Tools for Writers

I have two nifty things to share with you today.

First, Buffer. I learned about this from Catherine Caffeinated.

You can link all of your Twitter, Facebook (personal and fan page), LinkedIn, and App.net accounts to Buffer. Then you write a message on Buffer and tell it where you want it to send the message (just to Twitter, just to your Facebook fan page, or to all of your linked accounts).

(For the record, if you’re tweeting, it will keep up with your character count.)

This is great if you post the same message across multiple platforms; it’s one-stop messaging. But that’s not the best part. The best part is that you can write up to 10 messages and store them in Buffer (that’s 10 per each linked account). Buffer will then automatically send out your messages on the schedule that you set.

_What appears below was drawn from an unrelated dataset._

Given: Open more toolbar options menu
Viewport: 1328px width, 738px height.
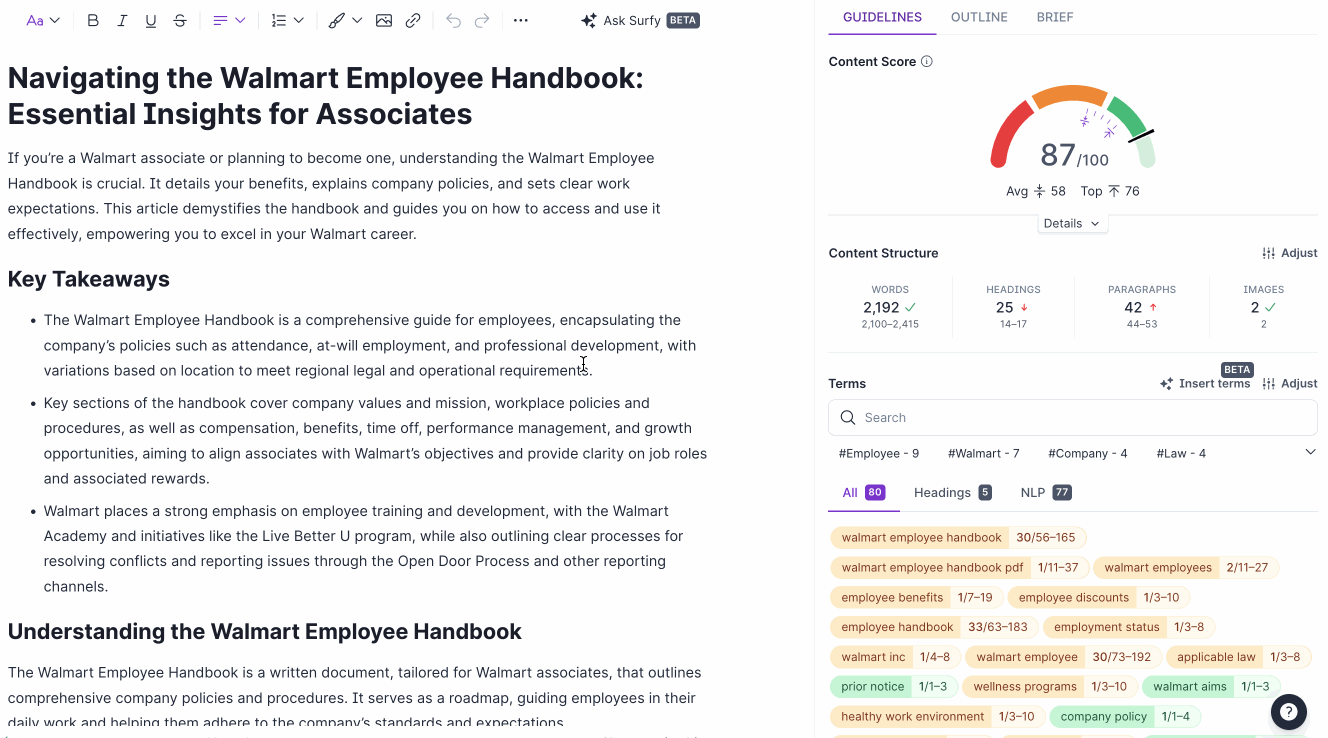Looking at the screenshot, I should pyautogui.click(x=520, y=20).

Do you grasp the enormity of that yet? You can write an entire day’s worth of tweets and Facebook posts at one time and then let Buffer send them out at regular intervals. (Or, if you only want to post an account once a day, then you can write up to 10 days’ worth at a time.)

This not only helps you get more regular about posting to social media, but it also saves you time–because we all know every time we get on the internet, we lose at least an hour. Now, get on the internet once and take care of all of your social media posts at the same time.

For $10 a month, you will have unlimited Buffer messages, which means you could compose a week or a month’s worth of posts at one time. Might be worth the money if you dread doing your social media posts because you get sucked into the internet and lose loads of valuable writing time.

Also, they have an app that you can add to your browser that makes it easy to share links. If I read a page that I like, I can hit the Buffer button and it will pop up a screen asking me what accounts I want to post the link on, and it will allow me to add a message to it. (It also shortens the link so you don’t use up so many Twitter characters.) I can then add it to my existing Buffer queue or post it immediately. And like your Netflix queue, you can change the order of pending posts–moving them up or down. You can also edit any still in the queue.

Buffer is not just for writers; anyone who uses social media for their business can make use of it.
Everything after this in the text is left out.